Enforcing parking meters on Sunday, raising ticket citations by $3 and increasing single-ride fares by 25 cents are some of the ideas being considered by the San Francisco Municipal Transportation Agency to help make up its two-year budget deficit of $79.7 million.

The SFMTA, which operates Muni, released its budget projections for the next two fiscal years Thursday. Like years past, the agency is considering balancing its budget by passing on higher costs to its customers.

First broached in 2010, SFMTA is again looking at enforcing parking meters on Sundays. It is also considering extending existing parking-meter hours — in some neighborhoods as late as midnight — while adding an additional 500 to 1,000 new meters to city streets. Collectively, those three proposals would add $12.8 million annually to the budget.

Along with changes to its meters, the SFMTA could impose increased costs in parking garages. The agency is pondering enforcing a dormant city policy that prohibits any sort of discounted parking rates in downtown garages,  such as early bird and monthly specials. It is also examining the possibility of extending this policy from the downtown core to the rest of The City.

Jim Lazarus, public policy director for San Francisco Chamber of Commerce, said that enforcing Sunday meters might be good for businesses in some areas of The City. However, he said that enforcing the garage parking ordinance would be “hugely disruptive to the business community.”

Motorists aren’t the only residents who could feel the pain of the agency’s budget woes. The cost of a single-trip fare could increase from $2 to $2.25, and passengers who pay in cash could get hit with another 25 cents every time they transfer to another line. Those two programs are projected to generate an extra $5.7 million for the agency.

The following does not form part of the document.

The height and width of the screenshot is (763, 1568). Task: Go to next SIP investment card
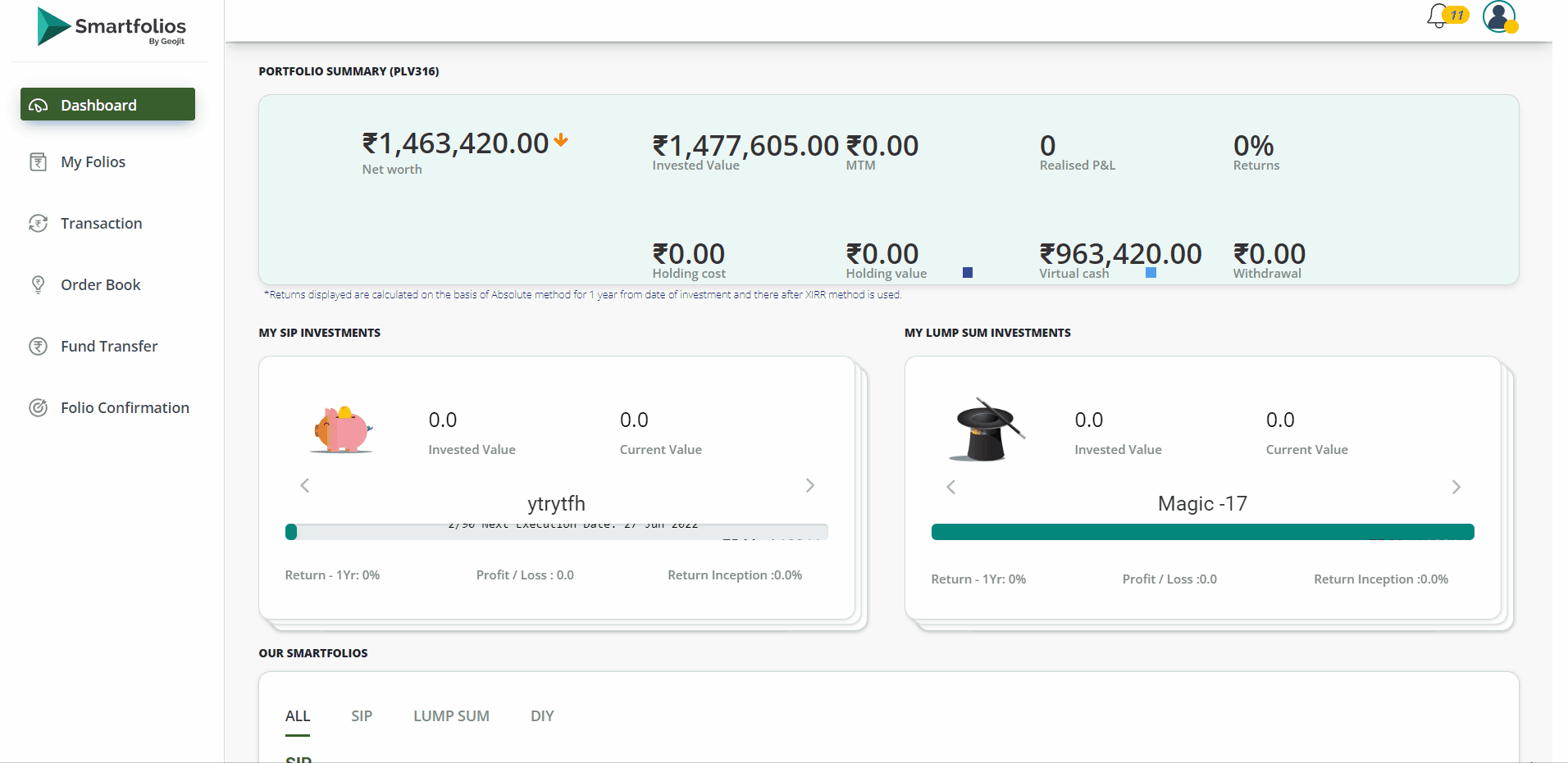point(809,486)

The agency also wants to crack down on work orders — bills paid to other city agencies for service rendered — while improving operators’ absenteeism.

The SFMTA is not making specific recommendations on any of the ideas until it meets with business and community leaders, said the agency’s new director, Ed Reiskin.

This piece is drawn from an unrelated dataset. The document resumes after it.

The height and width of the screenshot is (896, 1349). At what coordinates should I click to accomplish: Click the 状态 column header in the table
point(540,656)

Reiskin conceded that there isn’t a “single thing on this list that anyone is going to really like,” but he said that early outreach could prevent some of the outrage directed at the agency in the past.

“Rather than us just throwing stuff out, as has been done in the past, I’d like to bring folks in first,” said Reiskin. “We can tell them: Here’s the transportation system we have, here’s what it costs, how do you all think we can fund it?”

On Monday, the SFMTA’s board of directors will discuss the agency’s budget shortfall. Ultimately, the seven-person body will decide which policies the SFMTA should pursue to make up its deficit.

Tom Nolan, chair of the board, said that the agency should pursue the extended meter hours and Sunday parking plans, but drop any idea of charging transit passengers for transfers.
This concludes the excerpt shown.